En vallée d’Aspe Cette rencontre se tenait le 21 août au relais aspois de Gurmençon que le président Cazenave (association départementale pour le développement du tourisme pêche dans les Pyrénées atlantiques) avait mis à notre disposition. Tout près d’Oloron sur la route de Saragosse. Sous la houlette de l’AIDSA et de la dizaine de ses administrateurs et membres régionaux présents, un débat animé s’installa auquel prirent part le Dr Maumus, Chargé de l’Environnement au Conseil Général, le président Maysonnave de la Fédération départementale de pêche, des représentants de l’industrie hôtelière, du commerce des articles de pêche, des pêcheurs et d’autres usagers. Dans un premier temps, on évoqua le plan triennal de relève des filets destiné à permettre la reconstitution du cheptel de saumon atlantique dans les Gaves. L’annonce de ce plan s’est faite en même temps que la fermeture de la pêche à la ligne car la gestation n’a abouti que fin mai. Dans le même temps, les conditions de pêche à la ligne printanière étant favorables, la consommation du quota fut plus rapide que prévu. Les 160 poissons “tuables” d’après des calculs sans doute aléatoires (mais il faut bien commencer par un bout) furent vite attrapés. Idéalement, dans la logique des quotas, il faudrait que la pêche ouvre seulement le deuxième samedi d’avril pour que les pêcheurs locaux laissent quelques poissons aux touristes de l’été.

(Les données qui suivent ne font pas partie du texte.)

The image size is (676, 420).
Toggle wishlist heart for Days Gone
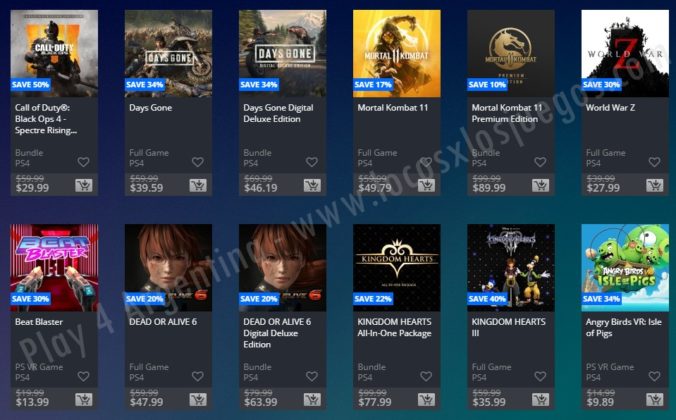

C’est ce qui se fera l’an prochain. En revanche, on peut regretter que les hôteliers qui attendaient les touristes n’aient appris la fermeture que par la presse, ce qui est cavalier. Attention : c’est bien là le problème des relations entre la pêche et le tourisme, il faut qu’il en reste pour les touristes.

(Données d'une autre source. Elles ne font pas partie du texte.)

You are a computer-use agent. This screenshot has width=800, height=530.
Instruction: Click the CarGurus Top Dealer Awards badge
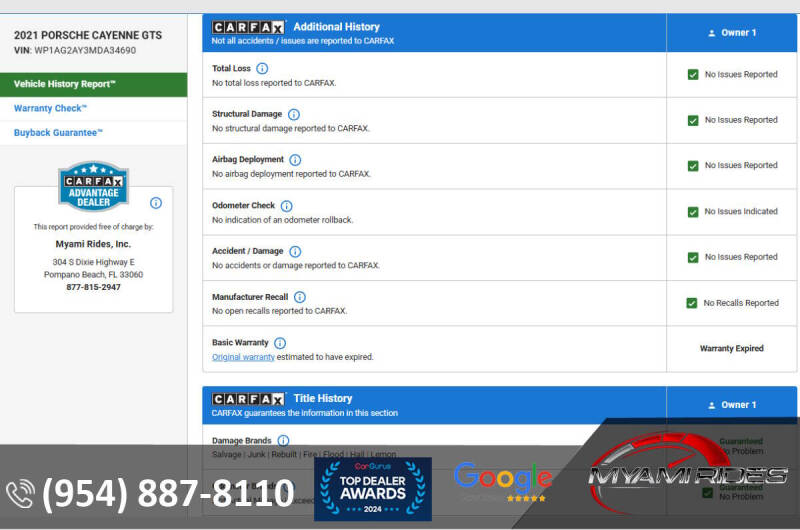click(372, 489)
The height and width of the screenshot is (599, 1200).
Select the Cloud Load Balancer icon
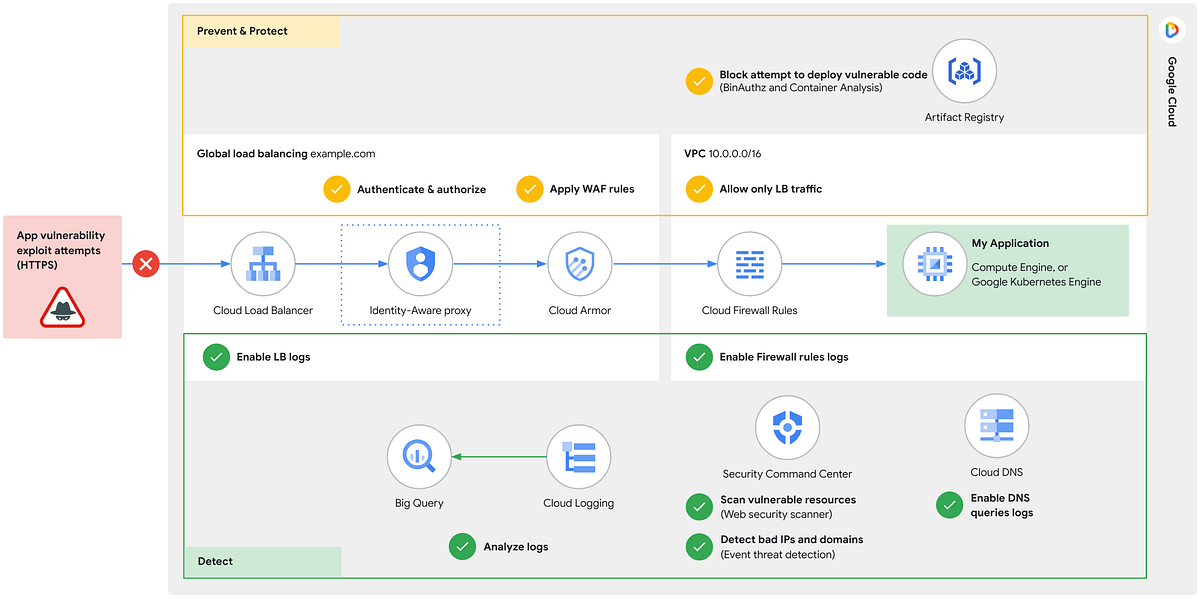[262, 264]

Laisser des saumons aux touristes Comment faire ? D’abord, éviter de transformer en une bombe touristique l’annonce d’une simple mesure de gestion qui se pratique dans tous les pays, la fermeture anticipée de la pêche quand on estime que tous les saumons à prendre sont pris. Un peu de communication s’il vous plaît ! Autre mesure, l’ouverture différée pour reporter les prises possibles vers une période plus estivale. C’est ce qui va se passer en avril 2000. Le simple plaisir de la pêche doit l’emporter sur la gloire d’exhiber un saumon mis au panier. Il faut donc promouvoir le “no-kill” qui multiplie les occasions de capture sportive du poisson. Ou bien, si l’on veut, qui laisse un géniteur de plus à la rivière. Prière donc de laisser la gaffe au rayon des antiquités, et d’oublier devons, crevettes et lombrics tout en prenant la canne à mouche, surtout en juin-juillet. Il faut enfin partager. Partager la ressource non seulement en la répartissant entre les pêcheurs professionnels et les pêcheurs à la ligne, mais aussi entre les pêcheurs à la ligne locaux et les touristes venus de loin. Comment ? En instituant des quotas, des temps de pêche individuels, en attribuant des sites de pêche... Tout cela est à voir, mais qu’on ne nous dise pas que c’est irréaliste car de l’Espagne à l’Ecosse en passant par l’Irlande, la Norvège et le Canada, c’est ce qui se fait partout.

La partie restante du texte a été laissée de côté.